Only the lines from the one containing "Edit Nayde Jucumari with the pencil icon" to the end of the records should be given again, word for word and in full.

- **PROVIDED MATERIAL**:
[Start of section]

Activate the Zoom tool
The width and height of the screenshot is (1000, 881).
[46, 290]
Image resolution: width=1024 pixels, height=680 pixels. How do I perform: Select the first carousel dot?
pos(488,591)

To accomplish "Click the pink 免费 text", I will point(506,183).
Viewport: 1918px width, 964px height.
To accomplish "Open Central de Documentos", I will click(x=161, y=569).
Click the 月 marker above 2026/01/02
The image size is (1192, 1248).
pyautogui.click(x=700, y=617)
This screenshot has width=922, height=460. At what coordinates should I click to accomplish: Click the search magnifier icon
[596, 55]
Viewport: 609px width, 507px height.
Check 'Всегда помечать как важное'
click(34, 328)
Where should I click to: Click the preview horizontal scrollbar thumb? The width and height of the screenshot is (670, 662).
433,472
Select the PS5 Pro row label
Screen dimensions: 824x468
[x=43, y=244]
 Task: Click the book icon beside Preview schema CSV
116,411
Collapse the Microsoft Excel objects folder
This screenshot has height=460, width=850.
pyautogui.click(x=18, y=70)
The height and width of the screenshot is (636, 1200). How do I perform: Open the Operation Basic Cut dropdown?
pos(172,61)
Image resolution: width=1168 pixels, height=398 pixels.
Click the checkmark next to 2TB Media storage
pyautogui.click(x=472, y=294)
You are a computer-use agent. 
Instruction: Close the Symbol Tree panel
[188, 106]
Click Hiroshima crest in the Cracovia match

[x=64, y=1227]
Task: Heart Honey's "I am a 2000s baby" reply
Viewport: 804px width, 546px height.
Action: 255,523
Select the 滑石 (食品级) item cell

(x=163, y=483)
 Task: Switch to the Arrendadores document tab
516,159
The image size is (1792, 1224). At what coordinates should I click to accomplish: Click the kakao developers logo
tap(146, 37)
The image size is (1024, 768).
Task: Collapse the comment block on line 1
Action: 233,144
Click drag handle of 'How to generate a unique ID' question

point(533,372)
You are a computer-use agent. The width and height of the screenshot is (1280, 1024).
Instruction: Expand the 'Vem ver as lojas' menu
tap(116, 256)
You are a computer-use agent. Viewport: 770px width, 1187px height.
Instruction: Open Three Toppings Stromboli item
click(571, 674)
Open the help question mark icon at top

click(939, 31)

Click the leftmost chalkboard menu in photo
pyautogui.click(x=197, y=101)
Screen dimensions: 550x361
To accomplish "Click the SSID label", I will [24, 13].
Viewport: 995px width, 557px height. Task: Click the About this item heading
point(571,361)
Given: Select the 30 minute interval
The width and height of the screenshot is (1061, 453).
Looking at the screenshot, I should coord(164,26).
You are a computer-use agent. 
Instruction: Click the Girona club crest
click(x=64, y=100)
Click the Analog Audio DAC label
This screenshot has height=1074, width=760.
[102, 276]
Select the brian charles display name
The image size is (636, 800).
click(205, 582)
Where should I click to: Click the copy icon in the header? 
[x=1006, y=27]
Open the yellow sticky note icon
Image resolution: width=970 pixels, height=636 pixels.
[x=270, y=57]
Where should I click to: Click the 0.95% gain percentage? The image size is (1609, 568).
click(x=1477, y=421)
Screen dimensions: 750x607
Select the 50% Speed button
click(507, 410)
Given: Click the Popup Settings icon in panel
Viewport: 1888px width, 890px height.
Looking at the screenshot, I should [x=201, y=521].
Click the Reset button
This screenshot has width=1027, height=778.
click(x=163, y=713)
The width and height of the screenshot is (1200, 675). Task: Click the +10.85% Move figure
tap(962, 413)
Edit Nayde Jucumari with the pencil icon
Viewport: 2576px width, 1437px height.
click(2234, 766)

[End of section]

- **WRITTEN RESPONSE**:
Edit Nayde Jucumari with the pencil icon
Viewport: 2576px width, 1437px height.
click(2234, 766)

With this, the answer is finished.